Prep
10 mins
Cook
0 mins
Serves
4 to 6
Difficulty
Easy
Ingredients
- 1 can chickpeas, drained, reserving 1/3 cup liquid
- 1/3 cup reserved chickpea liquid, or water if needed
- 1/4 cup olive oil
- 1/4 cup smooth tahini
- 1 garlic clove, minced, or half if you prefer it less garlicky
- 1/4 to 1/2 teaspoon cooking salt, to taste
- 1 to 2 tablespoons lemon juice
- Pinch of ground cumin, optional
- Olive oil, extra, for garnish
- Toasted pine nuts, for garnish
- Sumac, for garnish if desired
Method
- Add the chickpeas, chickpea liquid, olive oil, tahini, garlic, salt, lemon juice, and cumin to a food processor.
- If you are using a medium or large food processor, you can add everything at once and blend until smooth and creamy, about 1 to 2 minutes.
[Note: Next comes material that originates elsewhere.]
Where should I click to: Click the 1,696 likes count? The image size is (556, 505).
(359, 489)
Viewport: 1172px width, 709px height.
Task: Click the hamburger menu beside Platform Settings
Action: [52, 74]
- If you have a small food processor like I do, add the ingredients in stages and blend between additions so you do not overfill the machine and make the recipe harder than it needs to be.
- Scrape down the sides as needed and keep blending until the hummus is smooth and creamy.
- Spoon into a bowl and garnish with olive oil, toasted pine nuts, and a sprinkle of sumac if desired.
Tips
- Start with 1 tablespoon lemon juice, then add more to suit your taste.
- If the hummus is too thick, add a little extra reserved chickpea liquid or water and blend again.
- Using a small food processor is totally fine, just work in stages so it does not overflow.
- For a smoother hummus, blend a little longer and scrape down the sides once or twice.
Storage
- Store in an airtight container in the fridge for up to 4 days.
- Drizzle a little olive oil on top before storing to help keep it fresh.
- Give it a quick stir before serving again.
Macros (approx)
Calories
155 kcal
Protein
4 g
Carbs
8 g
Fat
12 g
These macros are automatically calculated and intended as a guide only. Actual nutritional values may vary depending on ingredient brands, garnish, and portion sizes.